##### Available data #####
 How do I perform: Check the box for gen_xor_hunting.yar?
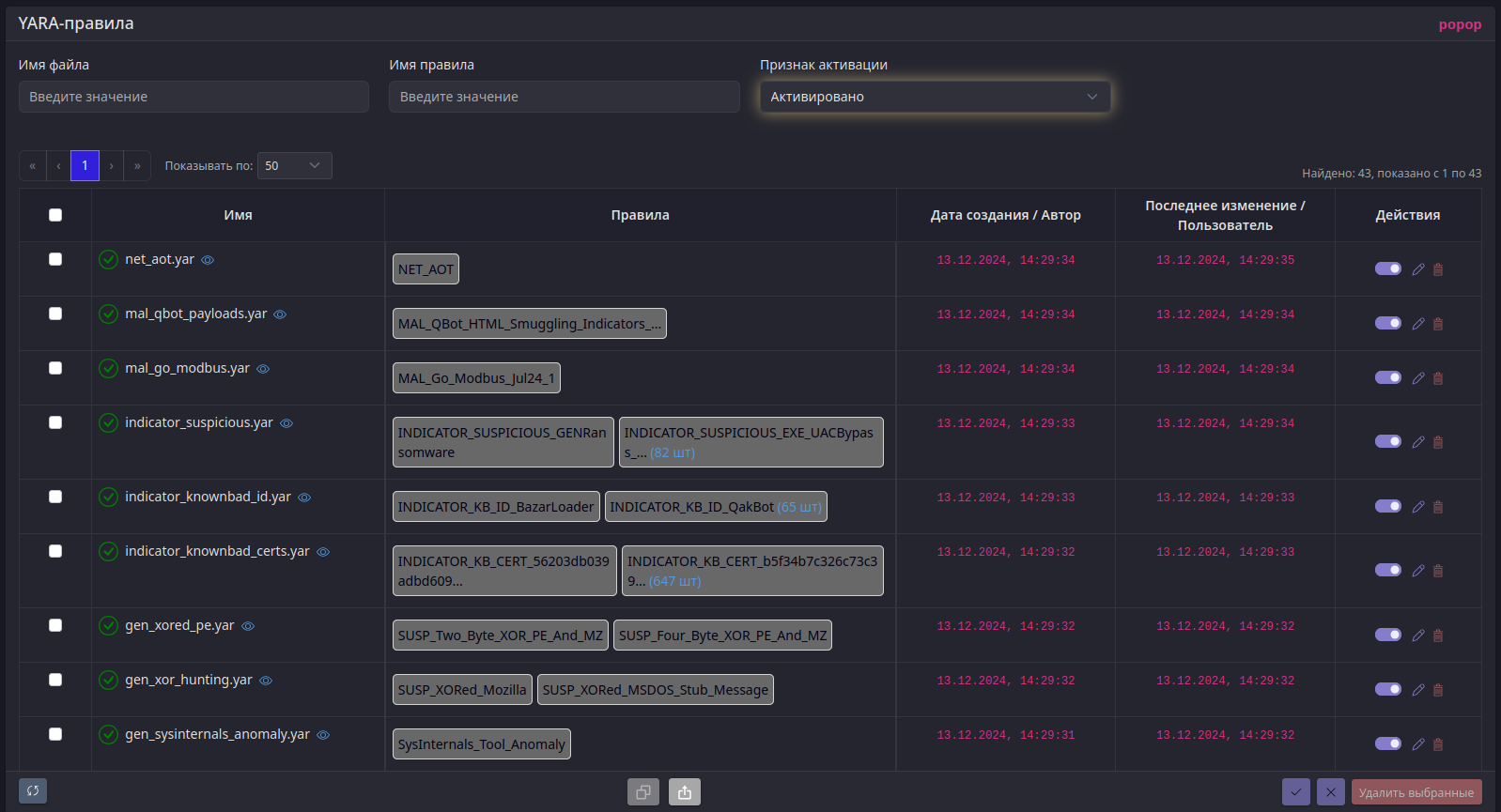(55, 680)
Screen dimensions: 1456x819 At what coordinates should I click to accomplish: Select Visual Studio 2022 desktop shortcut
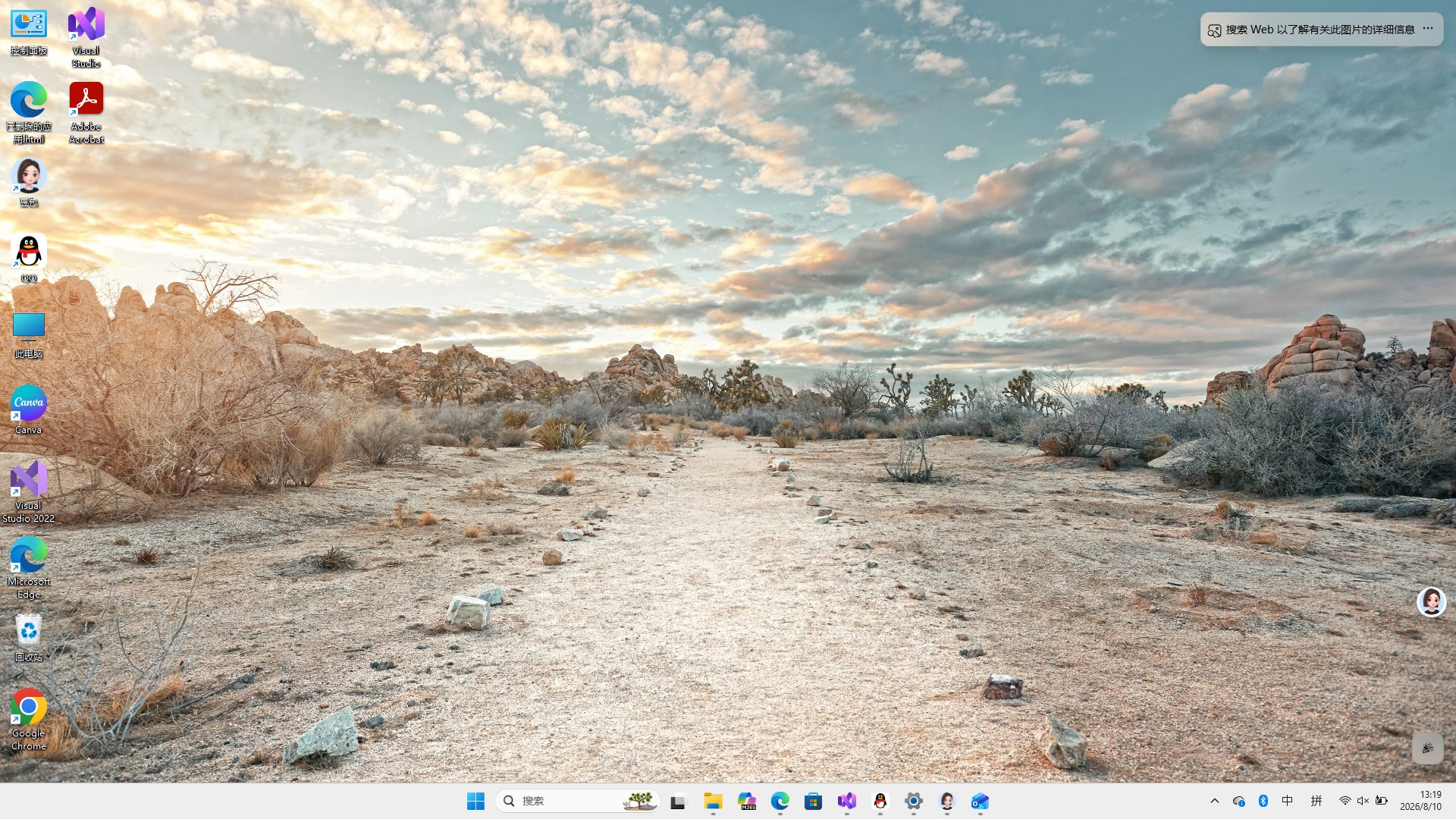click(29, 491)
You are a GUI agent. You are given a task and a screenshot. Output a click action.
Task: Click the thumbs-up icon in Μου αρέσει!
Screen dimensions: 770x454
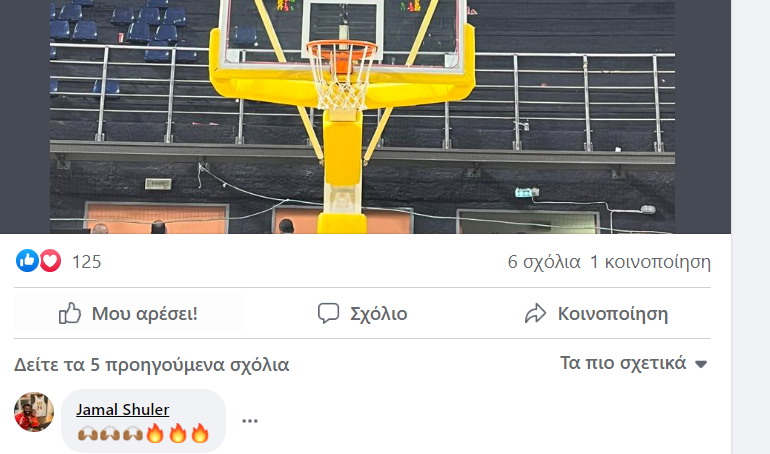(70, 313)
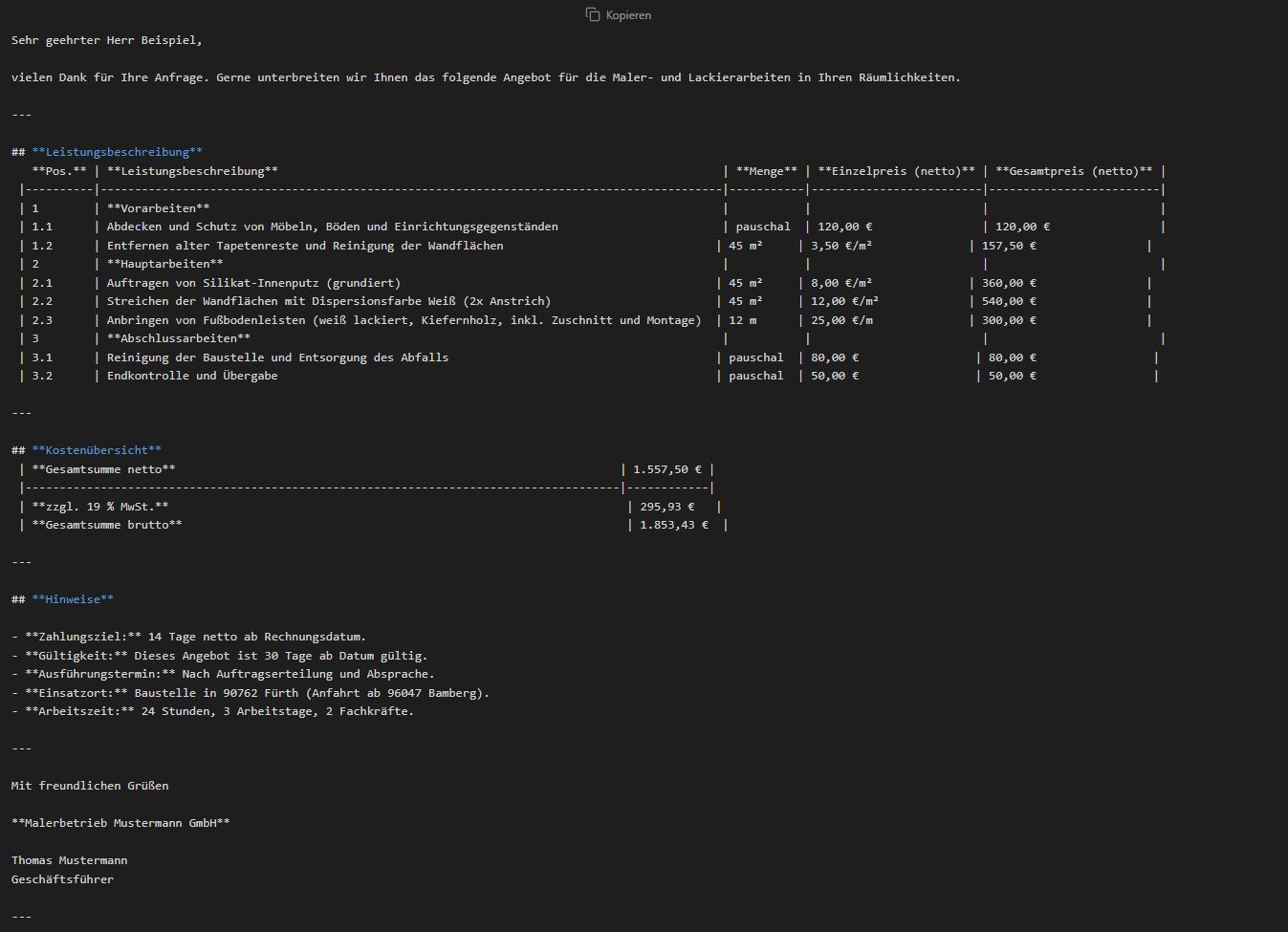Image resolution: width=1288 pixels, height=932 pixels.
Task: Click the MwSt. amount 295,93 €
Action: tap(666, 507)
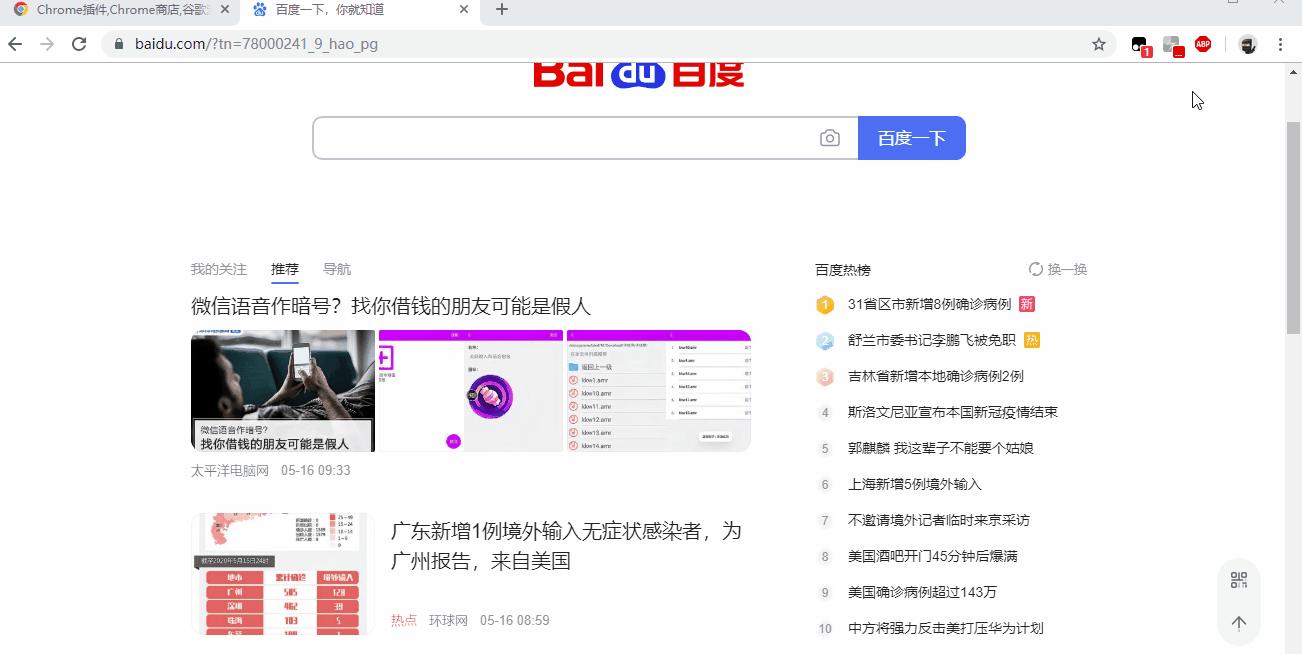Viewport: 1302px width, 654px height.
Task: Click the refresh icon next to 换一换
Action: (x=1035, y=268)
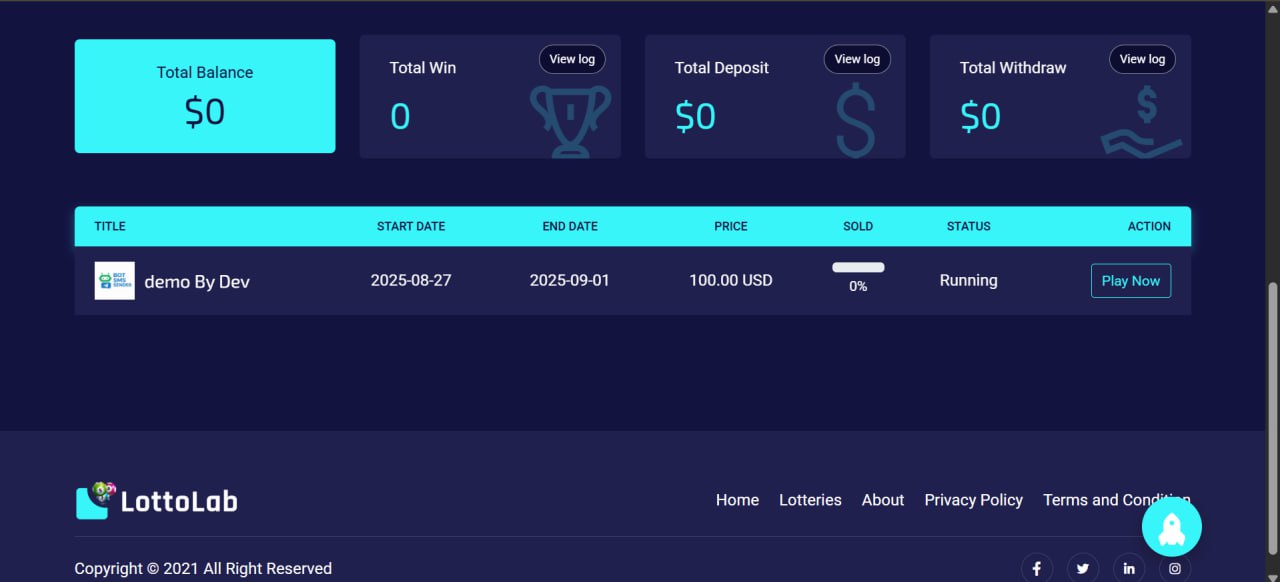This screenshot has height=582, width=1280.
Task: View log for Total Withdraw
Action: pos(1142,59)
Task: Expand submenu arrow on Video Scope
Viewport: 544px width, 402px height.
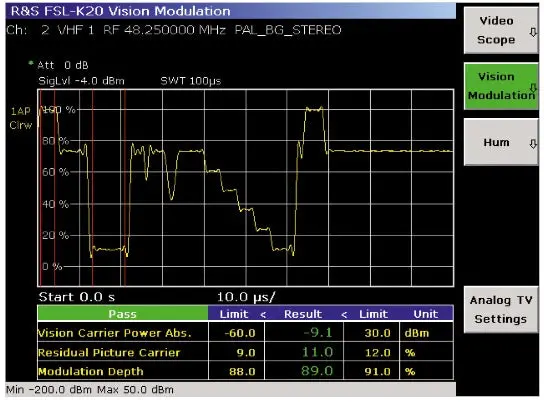Action: pyautogui.click(x=533, y=33)
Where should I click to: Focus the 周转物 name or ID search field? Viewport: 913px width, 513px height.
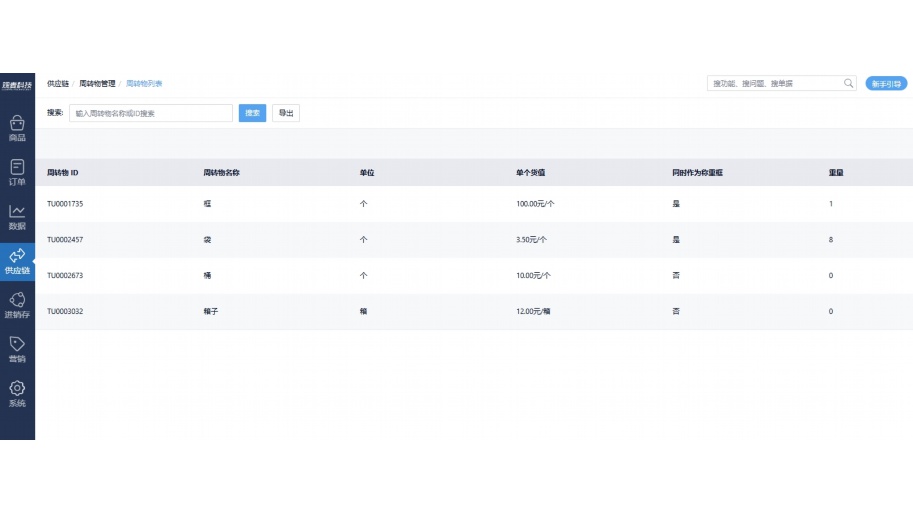coord(151,113)
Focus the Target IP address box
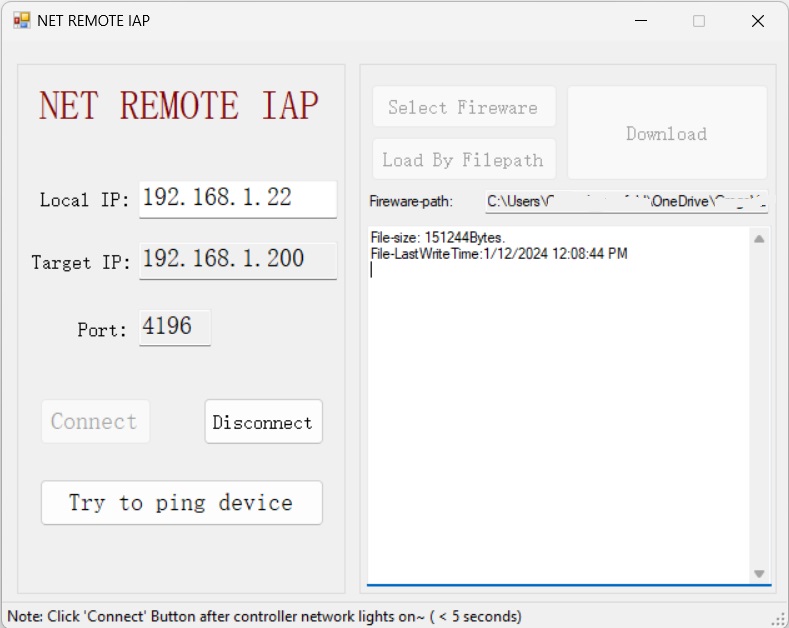Image resolution: width=789 pixels, height=628 pixels. pos(237,260)
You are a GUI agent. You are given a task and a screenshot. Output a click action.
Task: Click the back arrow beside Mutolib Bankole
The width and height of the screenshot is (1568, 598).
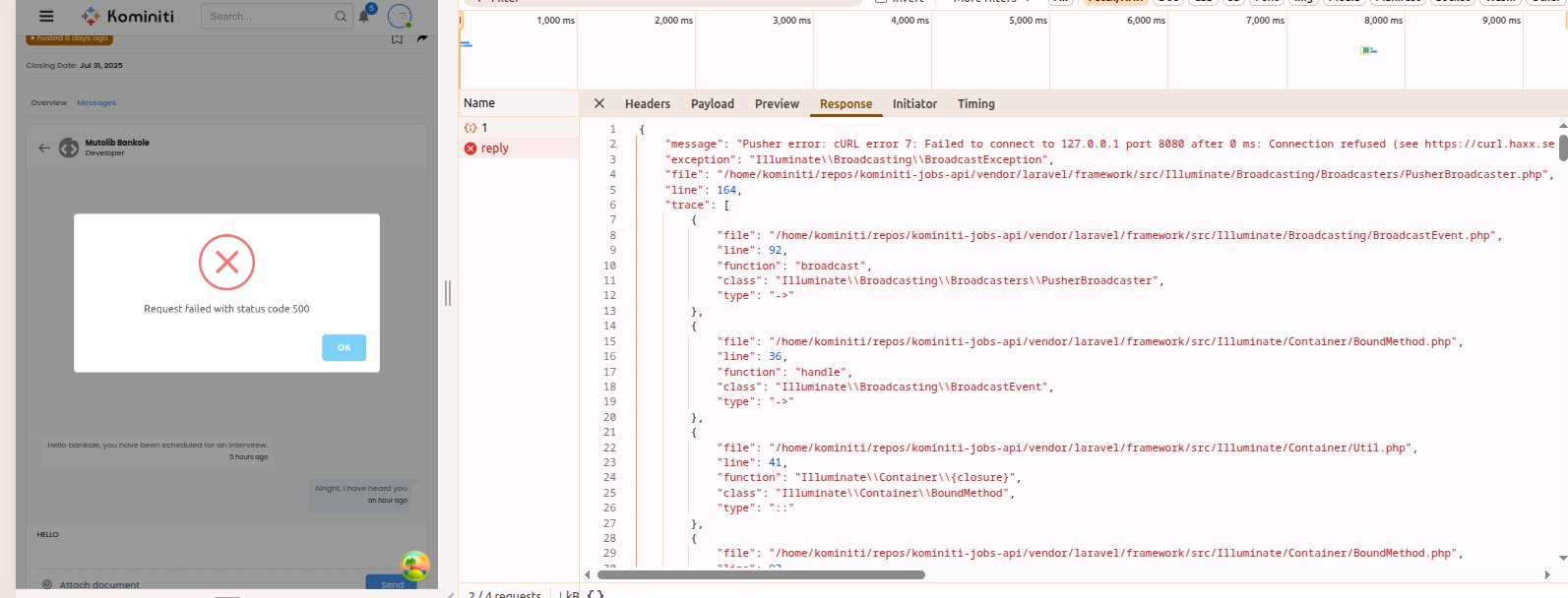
#####
● **What to do**: The line with "Task: Expand submenu arrow on Video Scope" ends the range, and the first line of the data begins it; repeat exactly those lines and nothing more, omitting pictures.

● **Exercise answer**:
 How do I perform: Check the box for gen_xor_hunting.yar?
(55, 680)
Screen dimensions: 1456x819 At what coordinates should I click to accomplish: Select Visual Studio 2022 desktop shortcut
click(29, 491)
You are a GUI agent. You are given a task and a screenshot. Output a click action.
Task: Click the thumbs-up icon in Μου αρέσει!
Screen dimensions: 770x454
(70, 313)
Image resolution: width=1288 pixels, height=932 pixels.
Task: Click the MwSt. amount 295,93 €
Action: tap(666, 507)
Viewport: 1302px width, 654px height.
Task: Click the refresh icon next to 换一换
Action: (x=1035, y=268)
This screenshot has height=582, width=1280.
Task: View log for Total Withdraw
Action: pos(1142,59)
Task: Expand submenu arrow on Video Scope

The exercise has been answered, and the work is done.